* **PASSAGE SHOWN**:

Showing posts with label figs. Show all posts
Showing posts with label figs. Show all posts

Sunday, March 09, 2008

Fruits in early spring

Flordaprince peach tree, leafing out. I pruned this tree back heavily in December.

A breba fig from what I'm pretty sure is an 'Alma' fig. There are about a dozen ripening fruit on the tree. It's my only fig in the ground (the rest are in pots). Last season, it's first in the garden, it produced a couple of handfuls of fruit. I prunded it back very hard, to about thirty-two inches, which I'm sure cost me a bunch of early figs, but was necessary because the fig was growing out of bounds. On the fig forum, I've read how many growers cut their figs down to as little as eighteen inches every year -- sacrificing the brebi crop, but keeping the trees very productive in the fall. (This would obviously only work in hot climates like here.)
'Dorsett' apple, breaking dormancy. Anna is still sleeping...
Sambokan lemon blooms. I have five citrus in my yard, and they're blooming in a series, perfuming the whole courtyard.

Blooms on my new 'Sri Kambangum' carambola (from ECHO's fruit nursery). It's in a three-gallon pot; I might move it to a seven-gallon, or put it in the ground. I haven't decided... It's grafted, so it might even produce some fruit this season. It's technically out of its zone here, but I have a Brazilian friend up the street growing several largish ones with only minor frost damage this year. She harvested hundreds of fruits.

Saturday, January 12, 2008

Garden happenings...

* **RECORDED DATA**:
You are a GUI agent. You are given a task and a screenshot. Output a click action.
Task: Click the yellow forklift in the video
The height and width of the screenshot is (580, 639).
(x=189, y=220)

* **EXERCISE PROMPT**: Transcribe everything from "Flordaprince peach tree, leafing" down to "is still sleeping..." in the garden blog post.

* **EXPECTED OUTPUT**:
Flordaprince peach tree, leafing out. I pruned this tree back heavily in December.

A breba fig from what I'm pretty sure is an 'Alma' fig. There are about a dozen ripening fruit on the tree. It's my only fig in the ground (the rest are in pots). Last season, it's first in the garden, it produced a couple of handfuls of fruit. I prunded it back very hard, to about thirty-two inches, which I'm sure cost me a bunch of early figs, but was necessary because the fig was growing out of bounds. On the fig forum, I've read how many growers cut their figs down to as little as eighteen inches every year -- sacrificing the brebi crop, but keeping the trees very productive in the fall. (This would obviously only work in hot climates like here.)
'Dorsett' apple, breaking dormancy. Anna is still sleeping...